_JOB A_: Repeat the records word for word, from the line with "Task: Open the rows per page dropdown" up to and including the line with "click(70, 71)".

4.1.2 Proportion of flat types in Singapore

The data clearly shows that 4-room apartments are the most popular in Singapore, accounting for nearly 50% of the flat types. 5-room and 3-rooms have relatively the same proportion of flats in Singapore - accounting for a quarter of each!

Code
HDB_count  <- sg_re_price_2022_v1 %>%
  group_by(flat_type) %>%
  summarize(
    count = n()) %>% 
  mutate(hdb_pie_pct = round(count/sum(count)*100)) %>% 
  mutate(ypos_p = rev(cumsum(rev(hdb_pie_pct))),
         pos_p = hdb_pie_pct/2 + lead(ypos_p,1),
         pos_p = if_else(is.na(pos_p), hdb_pie_pct/2, pos_p))

ggplot(HDB_count, aes(x = "" , y = hdb_pie_pct, fill = fct_inorder(flat_type))) +
  geom_col(width = 1, color = 1) +
  coord_polar(theta = "y") +
  scale_fill_brewer(palette = "YlGnBu") +
  geom_label_repel(data = HDB_count,
                   aes(y = pos_p, label = paste0(hdb_pie_pct, "%")),
                   size = 4.5, nudge_x = 1, color = c(1, 1, 1), show.legend = FALSE) +
  guides(fill = guide_legend(title = "Flat Type")) +
  labs(title = "Proportion of Flat Types in Singapore")+
theme(legend.position = "bottom")+
theme_minimal()

4.1.3 Boxplot of Resale price by flat types

In descriptive statistics, a box plot or boxplot is a type of chart often used for EDA. Box plots visually show the distribution of numerical data and skewness through displaying the data quartiles (or percentiles) and averages.

When the median line appears in the middle of the boxplot, the data is normally distributed. We observe that:

  1. As expected, the median is the highest for 5-room flats, followed by 4-room and lastly 3-room flats.

_DATASET ENTRIES_:
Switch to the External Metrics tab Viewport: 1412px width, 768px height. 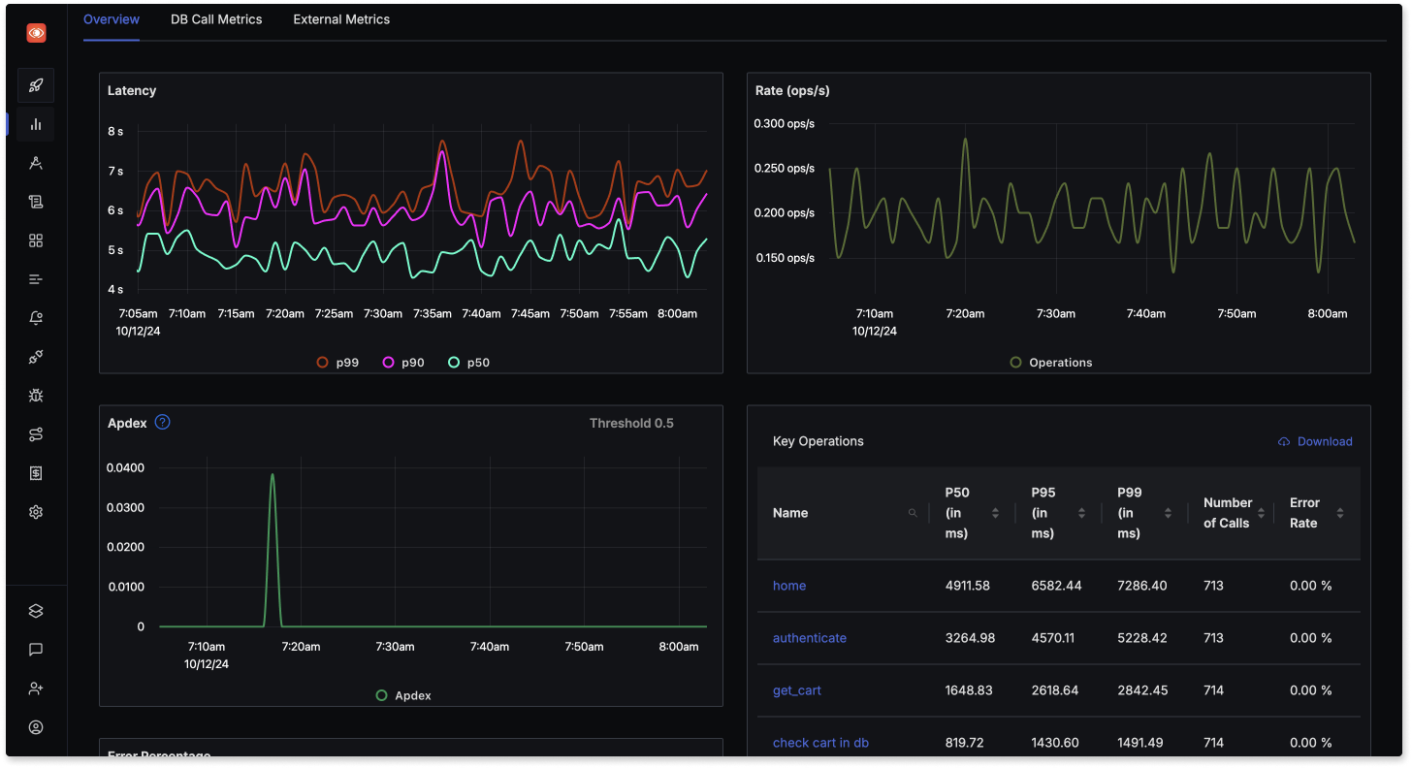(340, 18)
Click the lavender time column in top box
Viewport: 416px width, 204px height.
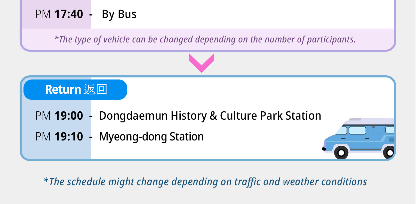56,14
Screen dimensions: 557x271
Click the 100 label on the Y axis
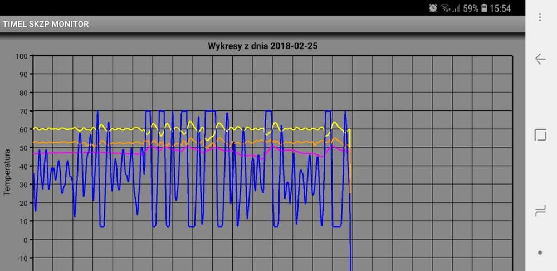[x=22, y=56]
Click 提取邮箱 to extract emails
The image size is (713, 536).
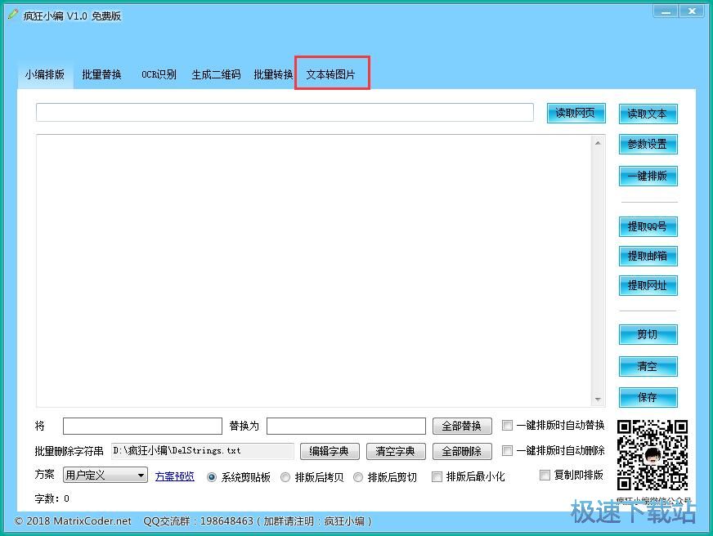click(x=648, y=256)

==

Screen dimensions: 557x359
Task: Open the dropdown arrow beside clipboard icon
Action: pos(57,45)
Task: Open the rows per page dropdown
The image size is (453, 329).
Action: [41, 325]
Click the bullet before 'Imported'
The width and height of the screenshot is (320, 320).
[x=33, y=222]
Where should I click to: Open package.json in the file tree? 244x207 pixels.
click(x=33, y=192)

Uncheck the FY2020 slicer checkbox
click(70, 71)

_JOB B_: Quote the passage on Singapore flat types word for word, from "When the median" up to and including "lastly 3-room flats.".

_EXPECTED OUTPUT A_:
Task: Open the rows per page dropdown
The image size is (453, 329).
Action: [41, 325]
Click the bullet before 'Imported'
The width and height of the screenshot is (320, 320).
[x=33, y=222]
Where should I click to: Open package.json in the file tree? 244x207 pixels.
click(x=33, y=192)

Uncheck the FY2020 slicer checkbox
click(70, 71)

_EXPECTED OUTPUT B_:
When the median line appears in the middle of the boxplot, the data is normally distributed. We observe that:

  1. As expected, the median is the highest for 5-room flats, followed by 4-room and lastly 3-room flats.